(THE PROBLEM)
Go through the listing below and output exactly the line with "Image resolution: width=867", the line with "Select the Lightroom Single-app plan header", and each line between; omit the rest.

*** MATERIAL TO PROCESS ***

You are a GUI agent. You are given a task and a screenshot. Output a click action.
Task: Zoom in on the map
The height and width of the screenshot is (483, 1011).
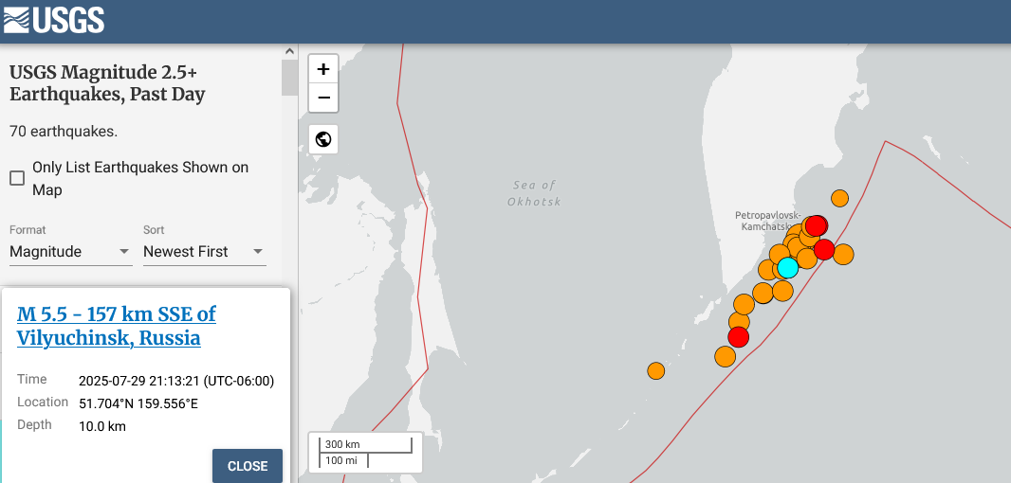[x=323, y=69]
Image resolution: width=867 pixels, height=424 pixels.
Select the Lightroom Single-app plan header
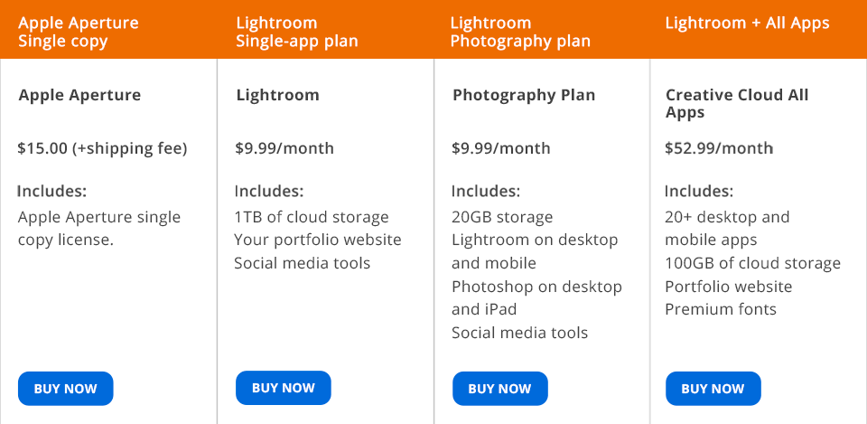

*** End of MATERIAL TO PROCESS ***
*** MATERIAL TO PROCESS ***

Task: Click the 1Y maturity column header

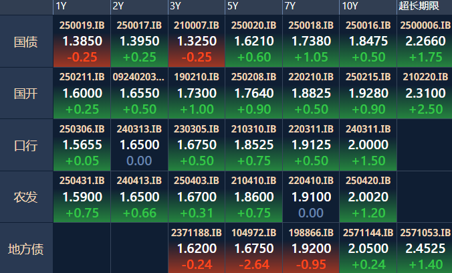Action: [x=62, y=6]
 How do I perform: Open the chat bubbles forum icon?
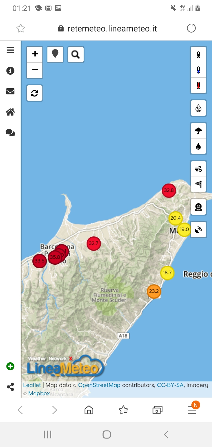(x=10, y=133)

*** End of MATERIAL TO PROCESS ***

(FINISHED EXERCISE)
Image resolution: width=867 pixels, height=424 pixels.
Select the Lightroom Single-app plan header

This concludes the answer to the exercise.